> [Reading passage]
• • • • •
Active Learning (SDSS)


In [1]:
# remove after testing
%load_ext autoreload
%autoreload 2

In [2]:
import pickle
import numpy as np
import pandas as pd
import matplotlib.pyplot as plt
import seaborn as sns
from sklearn.linear_model import LogisticRegression
from sklearn.preprocessing import PolynomialFeatures
from sklearn.cross_validation import StratifiedShuffleSplit
from sklearn.ensemble import BaggingClassifier
from sklearn.svm import SVC
from mclearn.active import run_active_learning_expt
from mclearn.heuristics import (random_h, margin_h, entropy_h,
                                qbb_margin_h, qbb_kl_h, pool_entropy_h, pool_variance_h)
from mclearn.tools import results_exist, load_results
from mclearn.preprocessing import balanced_train_test_split
from mclearn.viz import plot_learning_curve_df, plot_final_accuracy, order_learning_curves
%matplotlib inline
sns.set_style('ticks')
sns.set_palette('Dark2', 8)

Setting Up


In [3]:
running_expt = False # set to False if only want to load in results
fig_dir = '../thesis/figures/'
target_col = 'class'
sdss_features = ['psfMag_r_w14', 'psf_u_g_w14', 'psf_g_r_w14', 'psf_r_i_w14',
                'psf_i_z_w14', 'petroMag_r_w14', 'petro_u_g_w14', 'petro_g_r_w14',
                'petro_r_i_w14', 'petro_i_z_w14', 'petroRad_r']
xrange = np.arange(50, 301)
colors = {'Random': '#e6ab02',
          'Entropy': '#e7298a',
          'Margin': '#d95f02',
          'QBB Margin': '#1b9e77',
          'QBB KL': '#66a61e',
          'Pool Variance': '#7570b3',
          'Pool Entropy': '#a6761d',
          'Thompson': '#666666'}
linestyles = {'Random': '-',
              'Entropy': '-',
              'Margin': '-',
              'QBB Margin': '-',
              'QBB KL': '-',
              'Pool Variance': '-',
              'Pool Entropy': '-',
              'Thompson': '-'}
labels = ['Random', 'Entropy', 'Margin', 'QBB Margin', 'QBB KL', 'Pool Variance', 'Pool Entropy', 'Thompson']
upper_l = 0.90570974
upper_r = 0.93177572

In [4]:
if running_expt:
    sdss = pd.read_hdf('../data/sdss.h5', 'sdss')
    transformer = PolynomialFeatures(degree=2, interaction_only=False, include_bias=True)
    X = np.array(sdss[sdss_features])
    X_poly = transformer.fit_transform(X)
    y = np.array(sdss[target_col])

Balanced: Logistic Regression


In [5]:
if running_expt:
    logistic = LogisticRegression(multi_class='ovr', penalty='l1', C=1, random_state=2, class_weight='auto')
    logistic_committee = BaggingClassifier(logistic, n_estimators=11, n_jobs=-1, max_samples=300)
• • • • •
> [Provided material]
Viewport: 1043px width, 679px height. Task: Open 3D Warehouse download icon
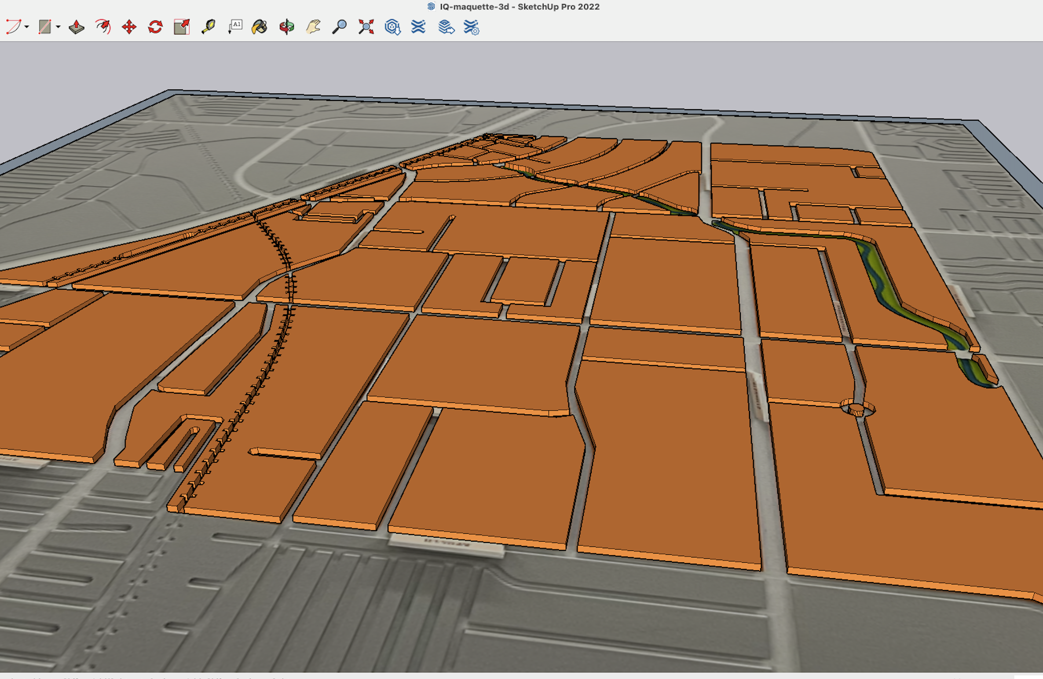tap(392, 27)
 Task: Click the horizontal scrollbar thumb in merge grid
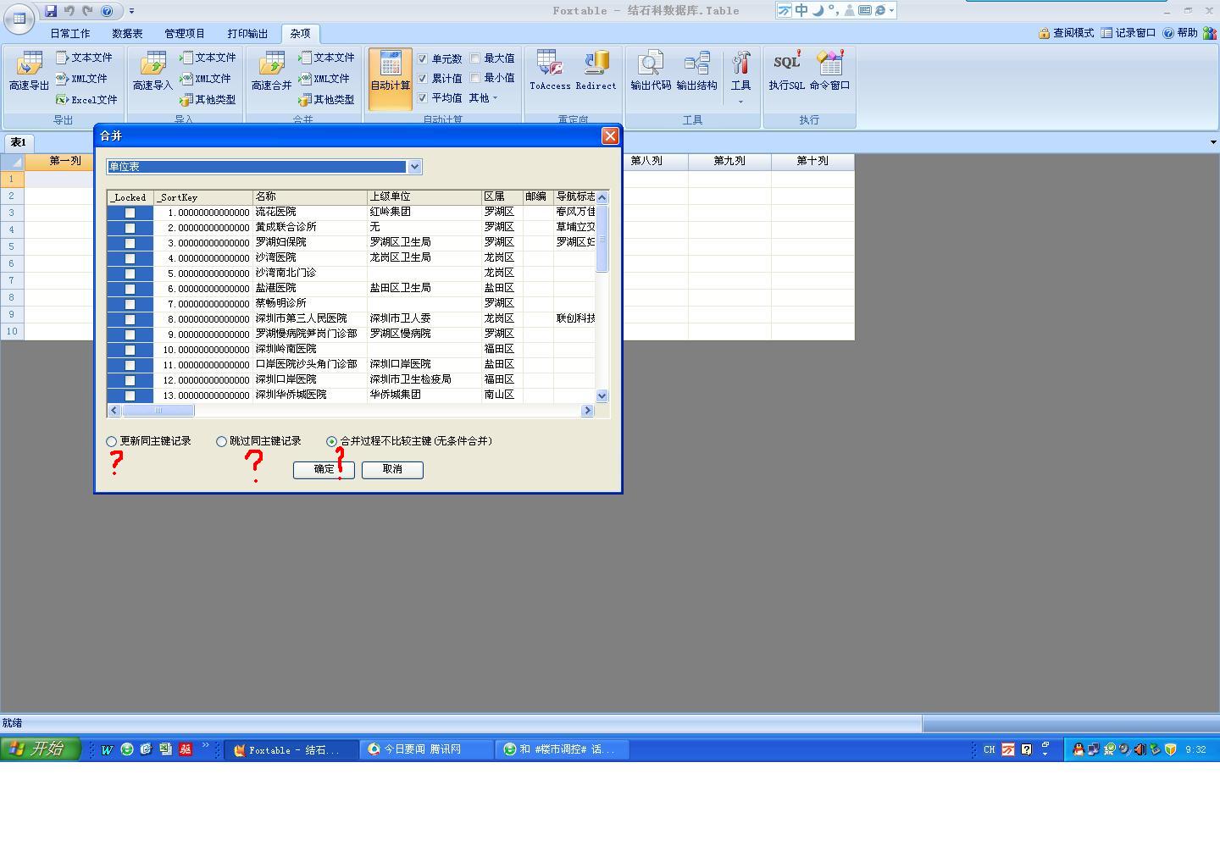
• • • • •
> [Task requirements]
1. Write out the SDSS active learning notebook verbatim, from "X_poly = transformer.fit_transform(X)" up to and including "C=1, random_state=2, class_weight='auto')".
2. Pick up the SDSS active learning notebook after its final line and continue it.

> [Answers for this exercise]
1.
X_poly = transformer.fit_transform(X)
    y = np.array(sdss[target_col])

Balanced: Logistic Regression


In [5]:
if running_expt:
    logistic = LogisticRegression(multi_class='ovr', penalty='l1', C=1, random_state=2, class_weight='auto')

2.
    X_pool, _, y_pool, _ = balanced_train_test_split(X_poly, y, train_size=900000, test_size=0, random_state=11)
    kfold = StratifiedShuffleSplit(y_pool, n_iter=10, test_size=10000, train_size=10000, random_state=19)

In [6]:
heuristics = [random_h, entropy_h, margin_h, qbb_margin_h, qbb_kl_h, pool_variance_h, pool_entropy_h]
thompson_path = '../pickle/07_thompson_sampling/sdss_balanced_logistic_thompson.pickle'
pickle_paths = ['../pickle/06_active_learning/sdss_balanced_logistic_random.pickle',
                '../pickle/06_active_learning/sdss_balanced_logistic_entropy.pickle',
                '../pickle/06_active_learning/sdss_balanced_logistic_margin.pickle',
                '../pickle/06_active_learning/sdss_balanced_logistic_qbb_margin.pickle',
                '../pickle/06_active_learning/sdss_balanced_logistic_qbb_kl.pickle',
                '../pickle/06_active_learning/sdss_balanced_logistic_pool_variance.pickle',
                '../pickle/06_active_learning/sdss_balanced_logistic_pool_entropy.pickle']

if not results_exist(pickle_paths):
    run_active_learning_expt(X_pool, y_pool, kfold, logistic, logistic_committee, heuristics, pickle_paths)

bl_lcs, bl_sels = zip(*load_results(pickle_paths))
bl_lcs = list(bl_lcs)
bl_lcs.append(load_results(thompson_path))
bl_df = order_learning_curves(bl_lcs, labels)
bl_df.columns


Out[6]:
Index(['Margin', 'QBB Margin', 'Thompson', 'Pool Entropy', 'Entropy',
       'Pool Variance', 'Random', 'QBB KL'],
      dtype='object')

In [7]:
fig = plt.figure(figsize=(4, 4))
ax = plot_learning_curve_df(xrange, bl_df, bl_df.columns[6:], colors, linestyles, upper=upper_l, ylim=(.8, .94))
fig.savefig(fig_dir+'5_active/sdss_bl_ind_lower.pdf', bbox_inches='tight')



In [8]:
fig = plt.figure(figsize=(4, 4))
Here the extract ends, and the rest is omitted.